=== Data shown ===

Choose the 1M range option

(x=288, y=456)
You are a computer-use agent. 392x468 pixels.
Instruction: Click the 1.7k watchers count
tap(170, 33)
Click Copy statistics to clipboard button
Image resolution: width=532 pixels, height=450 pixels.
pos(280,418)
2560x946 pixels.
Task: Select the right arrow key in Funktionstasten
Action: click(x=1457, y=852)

===

Exercise goal:
An exact copy of every entry is what's needed, so retype them all.

Exercise output:
Choose the 1M range option

(x=288, y=456)
You are a computer-use agent. 392x468 pixels.
Instruction: Click the 1.7k watchers count
tap(170, 33)
Click Copy statistics to clipboard button
Image resolution: width=532 pixels, height=450 pixels.
pos(280,418)
2560x946 pixels.
Task: Select the right arrow key in Funktionstasten
Action: click(x=1457, y=852)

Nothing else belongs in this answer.